* GOAL OF THE EXERCISE
For the entries below, the result should be an exact transcription of the lines from the one with "Open the Koleksi" up to and including the one with "Refresh the session list with 刷新", and only those.

* DATA FOR THE TASK

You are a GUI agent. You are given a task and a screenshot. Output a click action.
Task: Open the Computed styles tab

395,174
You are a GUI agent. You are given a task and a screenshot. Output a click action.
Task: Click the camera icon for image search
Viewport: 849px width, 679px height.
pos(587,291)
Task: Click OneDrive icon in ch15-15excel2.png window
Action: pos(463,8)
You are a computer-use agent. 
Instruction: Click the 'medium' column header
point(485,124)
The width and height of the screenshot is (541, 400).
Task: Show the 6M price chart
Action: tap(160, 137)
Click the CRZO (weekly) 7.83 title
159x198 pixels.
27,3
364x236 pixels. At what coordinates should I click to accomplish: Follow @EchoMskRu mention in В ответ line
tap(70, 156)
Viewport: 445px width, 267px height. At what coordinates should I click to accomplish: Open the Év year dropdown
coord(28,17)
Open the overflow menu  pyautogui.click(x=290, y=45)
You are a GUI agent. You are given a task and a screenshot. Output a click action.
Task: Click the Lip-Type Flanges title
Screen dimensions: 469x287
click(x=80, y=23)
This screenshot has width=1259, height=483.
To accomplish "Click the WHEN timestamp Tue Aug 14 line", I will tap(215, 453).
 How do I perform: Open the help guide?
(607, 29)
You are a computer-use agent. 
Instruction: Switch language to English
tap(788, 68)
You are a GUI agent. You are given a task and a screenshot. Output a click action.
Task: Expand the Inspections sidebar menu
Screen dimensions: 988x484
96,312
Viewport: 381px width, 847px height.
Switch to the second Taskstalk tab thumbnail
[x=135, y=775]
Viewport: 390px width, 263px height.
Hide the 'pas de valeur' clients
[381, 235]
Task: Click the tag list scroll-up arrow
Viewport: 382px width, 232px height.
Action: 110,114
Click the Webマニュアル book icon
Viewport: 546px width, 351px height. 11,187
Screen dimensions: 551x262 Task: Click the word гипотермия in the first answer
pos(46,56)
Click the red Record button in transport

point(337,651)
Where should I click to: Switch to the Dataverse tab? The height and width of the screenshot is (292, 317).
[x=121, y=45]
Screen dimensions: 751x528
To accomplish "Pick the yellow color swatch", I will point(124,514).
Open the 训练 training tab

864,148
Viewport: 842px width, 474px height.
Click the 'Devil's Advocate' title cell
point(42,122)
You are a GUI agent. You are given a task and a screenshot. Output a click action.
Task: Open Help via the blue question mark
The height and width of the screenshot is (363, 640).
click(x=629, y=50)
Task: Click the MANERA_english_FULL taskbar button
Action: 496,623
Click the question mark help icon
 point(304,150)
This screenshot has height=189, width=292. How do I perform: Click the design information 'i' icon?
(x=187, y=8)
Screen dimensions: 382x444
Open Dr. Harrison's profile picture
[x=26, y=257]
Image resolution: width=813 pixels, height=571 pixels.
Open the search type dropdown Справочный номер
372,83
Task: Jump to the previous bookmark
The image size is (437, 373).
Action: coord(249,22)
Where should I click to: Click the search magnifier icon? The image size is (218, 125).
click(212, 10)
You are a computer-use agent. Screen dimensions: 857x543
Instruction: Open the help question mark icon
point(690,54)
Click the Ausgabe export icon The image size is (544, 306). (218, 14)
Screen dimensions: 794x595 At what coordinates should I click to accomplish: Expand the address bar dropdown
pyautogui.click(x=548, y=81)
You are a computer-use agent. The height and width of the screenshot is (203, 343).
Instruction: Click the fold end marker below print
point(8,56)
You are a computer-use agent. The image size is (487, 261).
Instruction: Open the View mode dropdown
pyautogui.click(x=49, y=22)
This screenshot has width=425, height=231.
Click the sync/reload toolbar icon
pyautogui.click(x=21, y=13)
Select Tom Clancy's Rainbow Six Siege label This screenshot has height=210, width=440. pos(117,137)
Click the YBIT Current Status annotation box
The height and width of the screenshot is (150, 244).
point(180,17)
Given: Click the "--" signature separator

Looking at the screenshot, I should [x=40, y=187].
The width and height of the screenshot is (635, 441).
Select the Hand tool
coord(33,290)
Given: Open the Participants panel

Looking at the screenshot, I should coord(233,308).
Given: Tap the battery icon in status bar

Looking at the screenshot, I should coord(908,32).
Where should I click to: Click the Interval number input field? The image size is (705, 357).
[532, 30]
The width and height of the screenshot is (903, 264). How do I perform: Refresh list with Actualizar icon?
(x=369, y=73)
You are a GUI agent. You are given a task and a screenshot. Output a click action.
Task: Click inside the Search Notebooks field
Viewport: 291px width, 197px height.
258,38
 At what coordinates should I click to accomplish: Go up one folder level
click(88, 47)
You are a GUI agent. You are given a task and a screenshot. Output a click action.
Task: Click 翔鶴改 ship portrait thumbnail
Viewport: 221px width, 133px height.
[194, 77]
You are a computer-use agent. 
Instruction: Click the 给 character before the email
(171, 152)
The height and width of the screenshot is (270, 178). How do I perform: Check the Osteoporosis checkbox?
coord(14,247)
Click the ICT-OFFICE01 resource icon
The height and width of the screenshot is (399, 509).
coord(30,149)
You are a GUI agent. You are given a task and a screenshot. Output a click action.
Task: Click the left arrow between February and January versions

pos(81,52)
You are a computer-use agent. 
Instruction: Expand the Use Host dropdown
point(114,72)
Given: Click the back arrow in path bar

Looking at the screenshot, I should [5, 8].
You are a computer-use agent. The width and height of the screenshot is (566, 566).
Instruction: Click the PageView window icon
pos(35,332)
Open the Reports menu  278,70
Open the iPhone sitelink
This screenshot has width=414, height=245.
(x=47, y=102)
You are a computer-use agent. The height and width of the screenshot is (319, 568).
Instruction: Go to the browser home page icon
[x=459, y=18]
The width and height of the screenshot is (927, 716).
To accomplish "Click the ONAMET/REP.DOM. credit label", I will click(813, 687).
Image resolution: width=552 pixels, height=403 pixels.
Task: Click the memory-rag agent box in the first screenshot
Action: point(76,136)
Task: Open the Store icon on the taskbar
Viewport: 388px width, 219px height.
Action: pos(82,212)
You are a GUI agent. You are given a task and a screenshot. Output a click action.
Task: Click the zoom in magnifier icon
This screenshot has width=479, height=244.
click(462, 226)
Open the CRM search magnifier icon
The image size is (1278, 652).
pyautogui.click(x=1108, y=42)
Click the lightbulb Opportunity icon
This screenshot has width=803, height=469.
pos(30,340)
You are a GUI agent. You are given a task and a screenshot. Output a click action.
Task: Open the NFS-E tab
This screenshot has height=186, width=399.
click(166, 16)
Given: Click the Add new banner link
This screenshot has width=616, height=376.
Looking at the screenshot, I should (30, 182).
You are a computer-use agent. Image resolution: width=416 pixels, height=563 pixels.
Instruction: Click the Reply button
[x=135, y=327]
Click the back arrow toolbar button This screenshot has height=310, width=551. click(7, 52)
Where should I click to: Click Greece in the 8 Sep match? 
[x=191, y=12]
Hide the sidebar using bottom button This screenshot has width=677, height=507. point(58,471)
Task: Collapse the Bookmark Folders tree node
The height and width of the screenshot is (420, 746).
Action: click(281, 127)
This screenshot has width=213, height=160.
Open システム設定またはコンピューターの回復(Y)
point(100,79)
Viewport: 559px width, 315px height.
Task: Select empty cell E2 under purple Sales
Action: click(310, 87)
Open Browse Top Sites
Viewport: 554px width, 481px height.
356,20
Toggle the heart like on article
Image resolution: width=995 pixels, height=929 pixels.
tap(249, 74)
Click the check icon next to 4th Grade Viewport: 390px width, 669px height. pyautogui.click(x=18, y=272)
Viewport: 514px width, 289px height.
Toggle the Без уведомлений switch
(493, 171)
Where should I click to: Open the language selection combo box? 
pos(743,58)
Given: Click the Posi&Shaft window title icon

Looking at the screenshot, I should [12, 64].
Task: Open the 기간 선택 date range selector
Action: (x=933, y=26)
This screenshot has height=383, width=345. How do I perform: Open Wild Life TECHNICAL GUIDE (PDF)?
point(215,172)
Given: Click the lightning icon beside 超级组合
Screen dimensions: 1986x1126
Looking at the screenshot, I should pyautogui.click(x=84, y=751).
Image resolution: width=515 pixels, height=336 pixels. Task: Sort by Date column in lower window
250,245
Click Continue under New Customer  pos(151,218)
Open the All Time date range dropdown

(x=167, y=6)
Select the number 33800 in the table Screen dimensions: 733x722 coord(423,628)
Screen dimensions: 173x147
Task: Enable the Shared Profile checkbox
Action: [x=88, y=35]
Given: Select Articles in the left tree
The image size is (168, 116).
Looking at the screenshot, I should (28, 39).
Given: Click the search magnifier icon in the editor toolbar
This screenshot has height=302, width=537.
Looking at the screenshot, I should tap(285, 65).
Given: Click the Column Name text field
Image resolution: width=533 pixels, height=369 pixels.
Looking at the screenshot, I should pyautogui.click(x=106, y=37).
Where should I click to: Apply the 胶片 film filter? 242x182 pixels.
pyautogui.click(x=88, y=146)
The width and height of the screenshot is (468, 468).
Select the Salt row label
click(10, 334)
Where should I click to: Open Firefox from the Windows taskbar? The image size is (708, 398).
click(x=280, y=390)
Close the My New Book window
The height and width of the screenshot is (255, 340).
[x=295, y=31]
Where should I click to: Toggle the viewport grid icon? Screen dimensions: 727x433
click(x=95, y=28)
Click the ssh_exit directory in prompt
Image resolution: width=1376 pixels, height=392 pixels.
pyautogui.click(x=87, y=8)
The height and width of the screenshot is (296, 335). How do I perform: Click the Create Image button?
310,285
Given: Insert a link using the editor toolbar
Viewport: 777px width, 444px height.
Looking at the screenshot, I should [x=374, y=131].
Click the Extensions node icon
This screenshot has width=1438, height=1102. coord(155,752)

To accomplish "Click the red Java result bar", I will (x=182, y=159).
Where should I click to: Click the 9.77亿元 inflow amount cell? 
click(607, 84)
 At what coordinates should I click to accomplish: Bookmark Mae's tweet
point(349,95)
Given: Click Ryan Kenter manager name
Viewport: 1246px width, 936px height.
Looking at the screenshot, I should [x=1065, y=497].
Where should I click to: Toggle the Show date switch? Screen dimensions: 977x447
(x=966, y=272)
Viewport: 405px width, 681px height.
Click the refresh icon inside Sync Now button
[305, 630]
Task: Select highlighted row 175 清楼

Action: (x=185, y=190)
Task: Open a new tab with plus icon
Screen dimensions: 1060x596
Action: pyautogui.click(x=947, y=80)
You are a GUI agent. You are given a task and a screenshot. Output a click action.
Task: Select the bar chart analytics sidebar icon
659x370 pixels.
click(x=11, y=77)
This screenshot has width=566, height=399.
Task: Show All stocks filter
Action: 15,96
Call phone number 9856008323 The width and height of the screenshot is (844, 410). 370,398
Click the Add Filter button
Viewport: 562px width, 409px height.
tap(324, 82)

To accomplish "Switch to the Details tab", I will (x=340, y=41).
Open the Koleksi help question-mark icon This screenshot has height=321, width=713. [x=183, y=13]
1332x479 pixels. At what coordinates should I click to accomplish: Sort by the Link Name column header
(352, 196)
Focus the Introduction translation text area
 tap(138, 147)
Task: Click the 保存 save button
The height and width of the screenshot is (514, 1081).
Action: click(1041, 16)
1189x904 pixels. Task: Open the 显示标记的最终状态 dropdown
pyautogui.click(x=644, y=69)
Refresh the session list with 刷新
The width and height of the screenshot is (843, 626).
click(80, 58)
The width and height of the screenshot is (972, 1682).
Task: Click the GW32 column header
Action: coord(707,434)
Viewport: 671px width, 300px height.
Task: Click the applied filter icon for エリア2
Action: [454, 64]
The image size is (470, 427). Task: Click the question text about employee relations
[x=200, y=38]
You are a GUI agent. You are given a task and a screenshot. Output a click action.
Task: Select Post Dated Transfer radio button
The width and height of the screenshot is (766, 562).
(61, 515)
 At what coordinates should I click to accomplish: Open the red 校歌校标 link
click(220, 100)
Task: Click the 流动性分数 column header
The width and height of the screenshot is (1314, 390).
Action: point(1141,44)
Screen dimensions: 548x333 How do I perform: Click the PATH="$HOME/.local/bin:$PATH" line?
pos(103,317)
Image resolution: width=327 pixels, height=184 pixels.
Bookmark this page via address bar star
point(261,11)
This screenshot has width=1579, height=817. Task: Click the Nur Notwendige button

* OUTPUT OF THE TASK
Open the Koleksi help question-mark icon This screenshot has height=321, width=713. [x=183, y=13]
1332x479 pixels. At what coordinates should I click to accomplish: Sort by the Link Name column header
(352, 196)
Focus the Introduction translation text area
 tap(138, 147)
Task: Click the 保存 save button
The height and width of the screenshot is (514, 1081).
Action: click(1041, 16)
1189x904 pixels. Task: Open the 显示标记的最终状态 dropdown
pyautogui.click(x=644, y=69)
Refresh the session list with 刷新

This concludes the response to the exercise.